# Python packaging

::: {.content-visible when-format="revealjs"}
## Who am I? 
- PhD: neuro + behavior, post-doc: cognition
- open source scientific software dev: [http://www.vocalpy.org/](http://www.vocalpy.org/) 
- trained Carpentries instructor
- pyOpenSci (2018-present; Editor in Chief - ~2022-2024)
- participant in URSSI 2019 Winter School!
- Chair, SciPy conference (2020-present)
- Active in US Research Software Engineer Association
:::

## Acknowledgements

- The previous versions of this module!
- Python packaging 101 tutorial from pyOpenSci: [https://www.pyopensci.org/python-package-guide/tutorials/intro.html#python-packaging-101](https://www.pyopensci.org/python-package-guide/tutorials/intro.html#python-packaging-101) 

- Python Packages: [https://py-pkgs.org/](https://py-pkgs.org/ ) 

- Scientific Python packaging guide: [https://learn.scientific-python.org/development/tutorials/packaging/](https://learn.scientific-python.org/development/tutorials/packaging/ ) 

- Python Packaging User Guide: [https://packaging.python.org/en/latest/](https://packaging.python.org/en/latest/ )

::: {.content-visible when-format="revealjs"}
## Outline / Questions 

(The answers come later)

- What is a Python package?
- Why would I make a Python package?
- How do I turn my code into a Python package that I can import?
- How do I publish my Python package so others can pip install it?
- What do I need to develop and maintain a Python package, besides code?
:::

## What is a Python package? {.center}

First, let's define module

[https://docs.python.org/3/glossary.html#term-module](https://docs.python.org/3/glossary.html#term-module)

> **Module**: 
    An object that serves an organizational unit of python code. Modules have a namespace containing arbitrary python objects. Modules are loaded into Python by the process of `importing`

##

Deconstructing that definition:

- When I write `import modulename` I am loading a module
    - But we also talk about "importing a package"!
    - This seems to imply a package is a kind of module

---

- The module can contain "arbitrary Python objects"
    - That could include other modules!
    - It's almost like we need a special name for a "module that can contain other modules"!

---

- When I load the module, its name gets added to the namespace
    - namespace: a collection of currently defined names and the objects they reference
    - So now I can use the module name to access things inside of it with dot notation, like another module that contains a function:  `numpy.random.default_rng`

::: {.content-visible when-format="revealjs"}
## Aside: why does Python have modules?

Because it's good for your code to be modular.

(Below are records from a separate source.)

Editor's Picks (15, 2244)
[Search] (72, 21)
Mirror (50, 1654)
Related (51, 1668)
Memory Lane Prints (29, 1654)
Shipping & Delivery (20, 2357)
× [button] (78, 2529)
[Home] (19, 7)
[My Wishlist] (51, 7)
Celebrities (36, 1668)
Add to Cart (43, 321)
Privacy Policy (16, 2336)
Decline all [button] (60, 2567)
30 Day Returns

![Image credit: [https://realpython.com/python-modules-packages/](https://realpython.com/python-modules-packages/)](./images/modular.png){fig-alt=""}
:::

## Where do modules come from?

- The standard library
    - Python code
    - Compiled C code
- A local file that ends in `.py `
    - (confusingly, also called a "module")
- Third-party libraries that you `pip install` or `conda install`
    - i.e., packages
- A local package (we're getting to this)

## What is a Python *package*?{.center}

Ok, now that we spent all that time defining module, we can finally define package  
  
"A Python module which can contain submodules or recursively, subpackages."

[https://docs.python.org/3/glossary.html#term-package](https://docs.python.org/3/glossary.html#term-package)


## "Package" can have multiple meanings!

Two main usages:

[https://packaging.python.org/en/latest/discussions/distribution-package-vs-import-package/](https://packaging.python.org/en/latest/discussions/distribution-package-vs-import-package/)

## Two types of packages: *import package*

This is the one we already talked about

The thing you get when you write `import packagename` in your code

We're going to show you how to make one of these first

## Two types of packages: *distribution package*

The actual artifact that gets downloaded off the internet and stored on your computer somewhere

like when you run `pip install` package

We need to learn how to make one of these too!


## Why would I make a Python package? {.center}

::: {.content-visible when-format="revealjs"}
## 
Fame, glory

$$$

Por amor al arte

![](./images/suppergrass.png){fig-alt=""}

:::

## When should I turn my code into a package?


Two common cases for research code:

1. Code that goes with a research article       

    - **mainly** used to reproduce the results
    - AKA a (computational) *project* or a *research compendium*

2. A generalized tool or *library* that other researchers can use

## Packaging code for a paper {.center} 

- You have multiple scripts that use the same function
- So you want to be able to import that function
- It's sufficient for you to make an "import package" you use in scripts (e.g., in a Jupyter notebook)
 
---

- **This kind of package does not necessarily need all the infrastructure you will learn about in this workshop**

    - such as: its own rendered website with documentation

- If someone uses the code for your paper, they will get a copy of the code and set it up so they can import the same way; they don't expect to `pip install paper`

---

For more on projects and research compendia in general, see

- "Good enough practices in scientific computing"
- "How repro-packs can save your future self"
- Turing Way guide: [https://book.the-turing-way.org/reproducible-research/compendia](https://book.the-turing-way.org/reproducible-research/compendia )
- Karthik's talk: [https://github.com/karthik/rstudio2019 ](https://github.com/karthik/rstudio2019 )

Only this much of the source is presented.